小雨、17度、88%
一枚の古い小皿がこの家にはあります。父母の道具類の整理の時、この小皿は残しました。残すか残さないか、即座に決めました。判断基準は私が使うか使わないか、好きか嫌いかでした。好きなものでも傷みの酷いものは捨てました。
径が15センチほどの絵付け皿、中国の古い物です。母の話では、父が結婚前から持っていた皿だそうです。しかもたった一枚。欠けも貫も入っています。父はどこで手に入れたのでしょう。戦後の「古物商」の薄暗い店の中で物色する父の姿を想像します。店構えが立派な「骨董」の店ではなく、間口一軒ほどの「古物商」です。埃をかぶったものの中からこの一枚の皿を選び、包みを手に店を出てくる父を目の前で見ているようです。
私は長く香港に住みました。しかも「骨董」「古物」を扱う店が軒を連ねる「ハリウッドロード」まで坂を下って5分ほどのところにいました。紛い物の銅像や「骨董」、中にはびっくりするほどの値段がついたものもありました。私の小さな財布から家で使えそうなものを買いました。自分が作る料理を乗せることを考えて選びます。主人と旅した中国の街、欧州の街でも「古物」を売っている店先に足を止めました。荷物が重くなるので買い求めこそしませんでしたが、見るだけ、手に取るだけで喜びがありました。店の人に教えてもらう裏書の読み方、時代の話、絵付けの特徴、おかげで少しは中国の「古物」がわかるようになりました。

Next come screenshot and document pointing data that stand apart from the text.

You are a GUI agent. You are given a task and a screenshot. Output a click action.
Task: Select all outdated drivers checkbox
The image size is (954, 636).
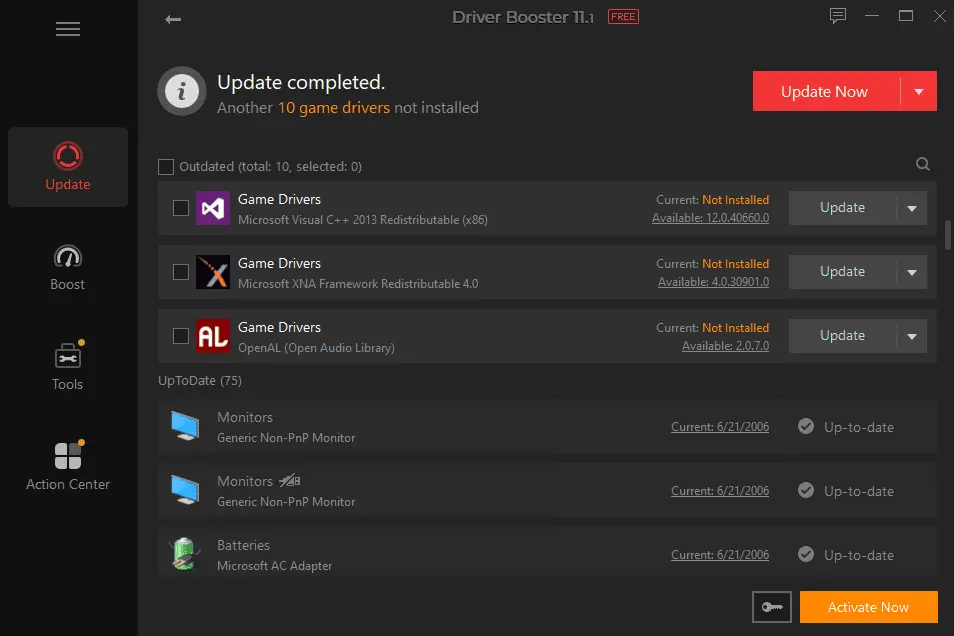166,166
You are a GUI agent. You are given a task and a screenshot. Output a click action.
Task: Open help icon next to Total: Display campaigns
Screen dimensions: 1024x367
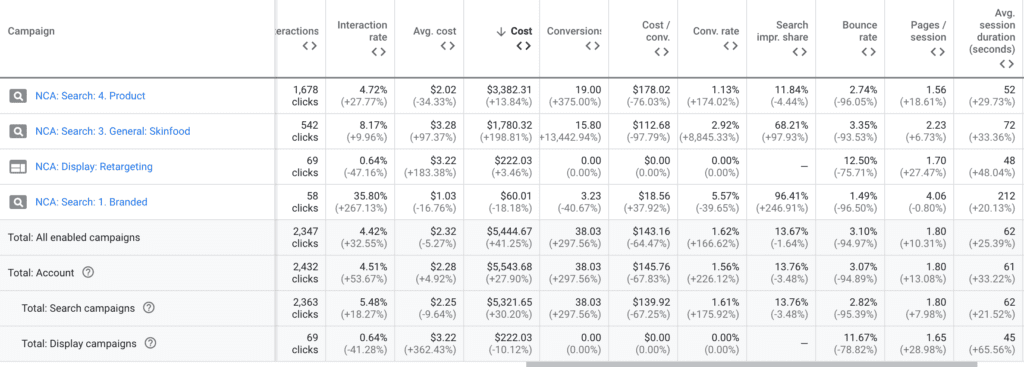[x=150, y=343]
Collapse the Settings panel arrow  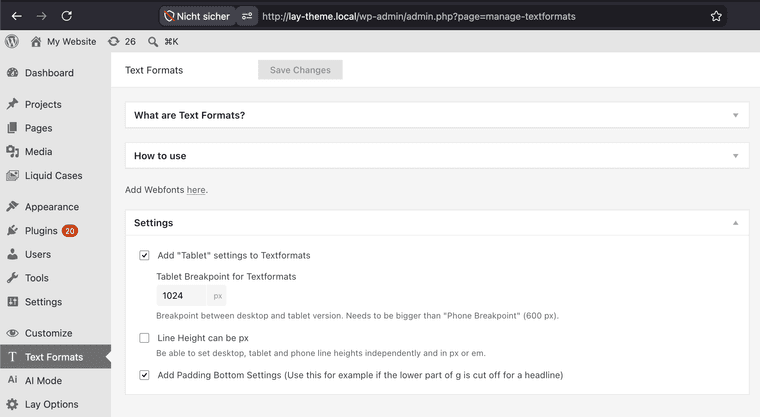(x=735, y=223)
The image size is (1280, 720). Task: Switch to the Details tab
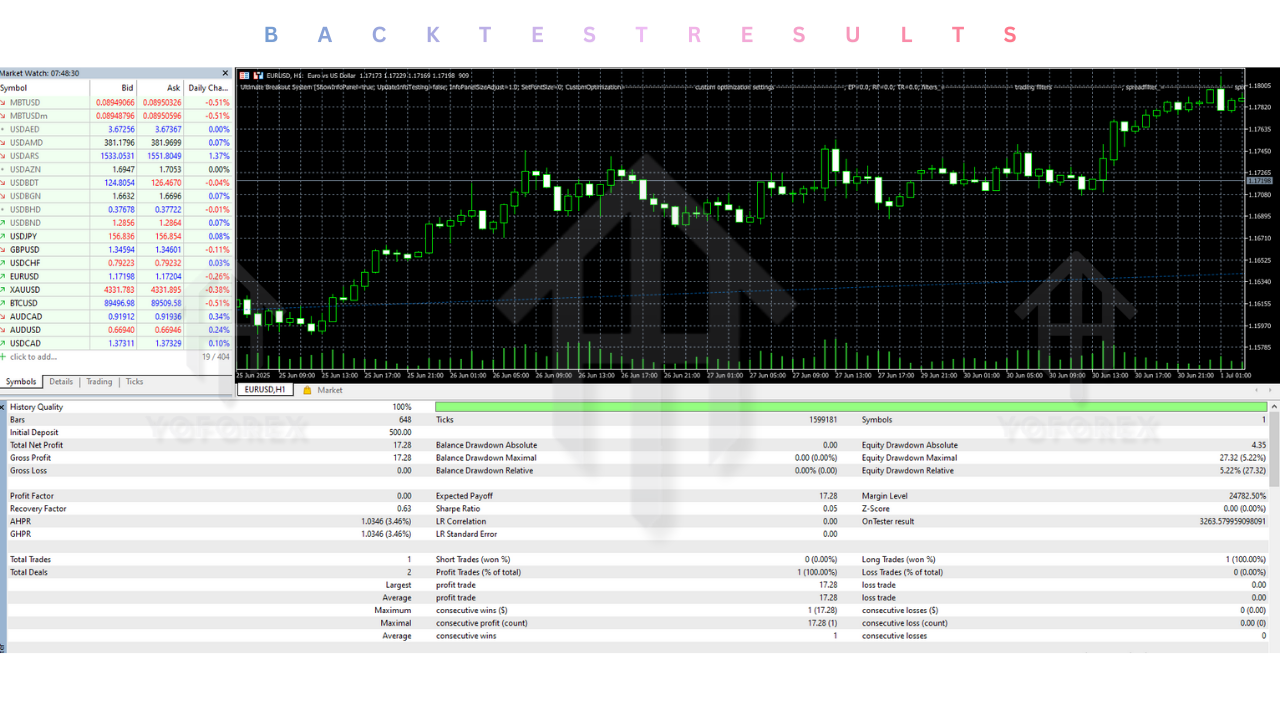[61, 382]
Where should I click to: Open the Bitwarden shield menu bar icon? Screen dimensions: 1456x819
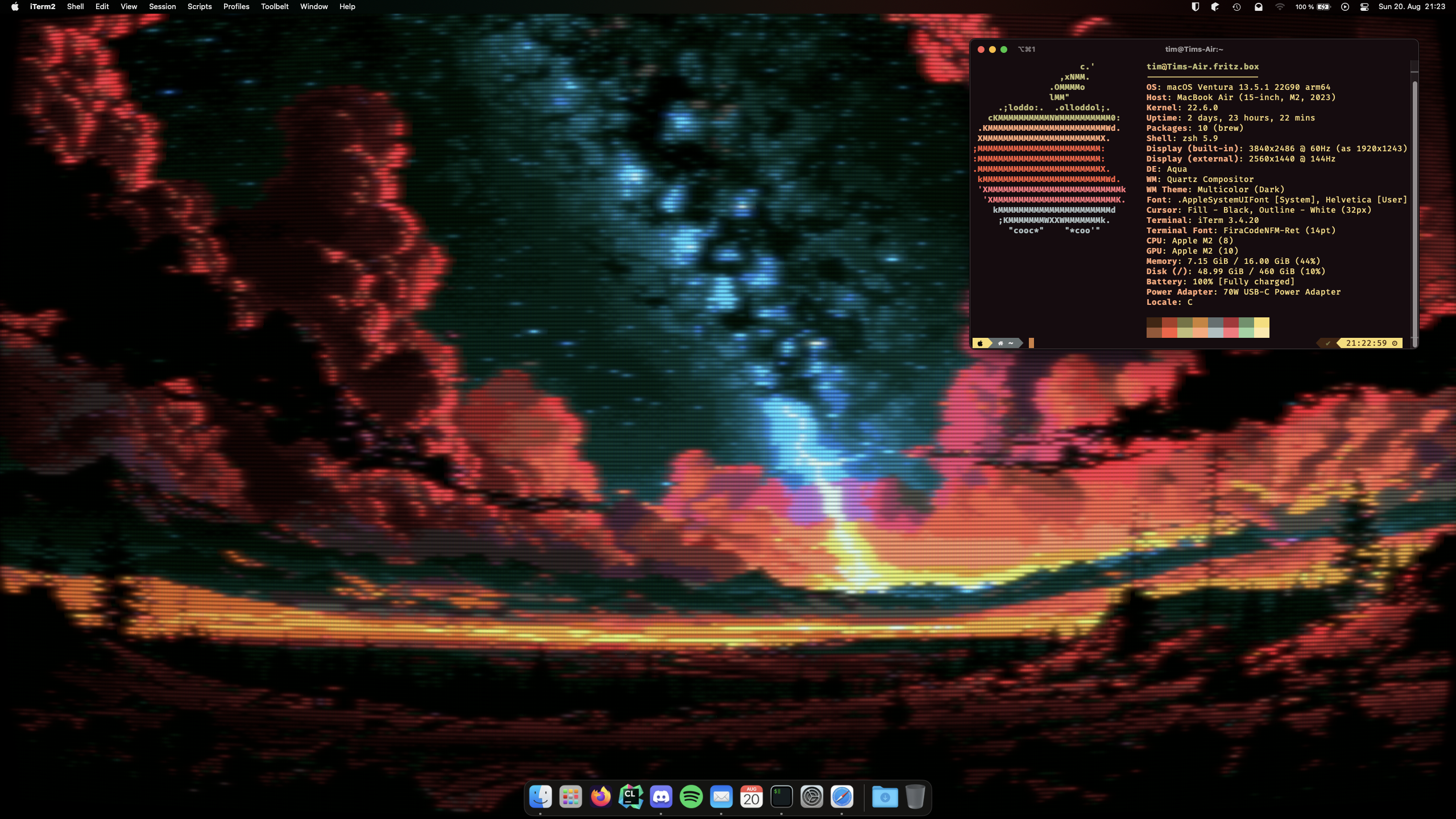(1195, 7)
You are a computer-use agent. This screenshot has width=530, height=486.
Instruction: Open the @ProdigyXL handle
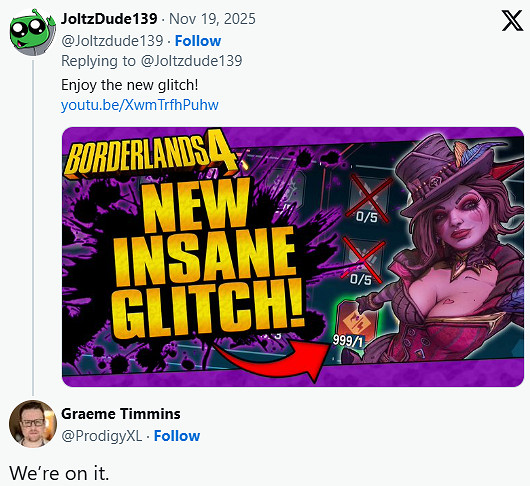[x=102, y=436]
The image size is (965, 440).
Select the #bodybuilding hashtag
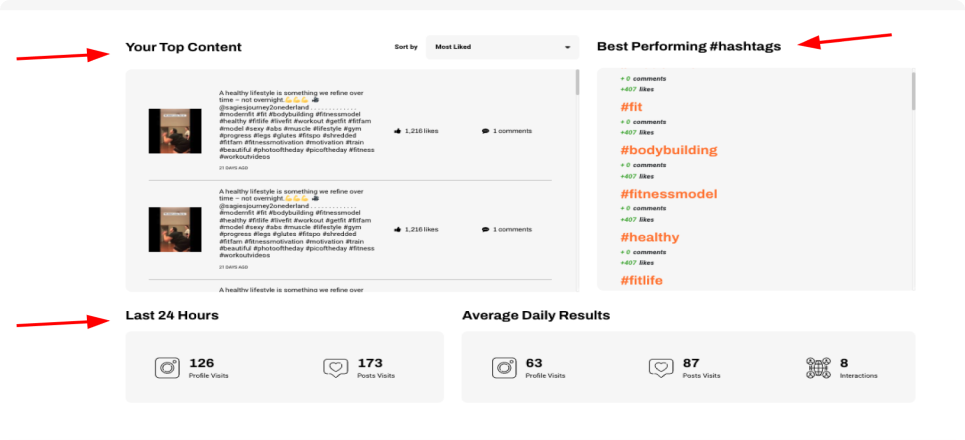[x=668, y=150]
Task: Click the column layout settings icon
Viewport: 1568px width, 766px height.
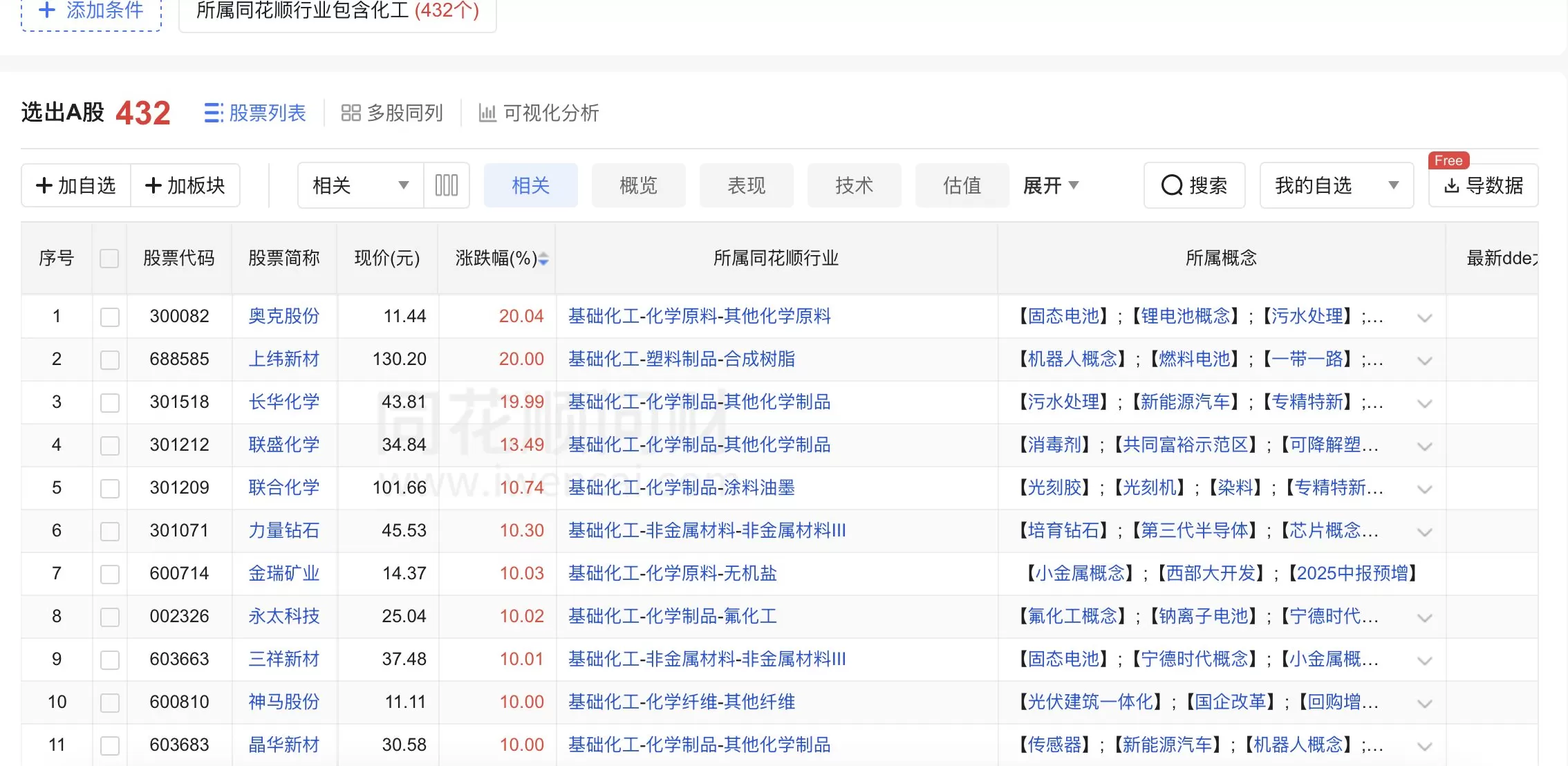Action: pyautogui.click(x=447, y=185)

「父の皿」は高価な品ではありませんが、安手な物でもありません。時に大きなアロマキャンドルを乗せて使います。今は皿立てでガラスの飾り棚に収まっています。毎日、目にします。時にはこの皿の重みを手に感じます。「何か食べ物を盛ろう。」
60歳を過ぎ、物の好みが父に似ていることに気付きます。父は私が12歳の時に亡なりました。身近で父を知っているわけではありません。なのに父に似ている自分に出くわします。食べ物の好み、機械好き、古物好き、今にしてその原点を見つけました。父です。
この「父の皿」に何を盛ろうか、今考えています。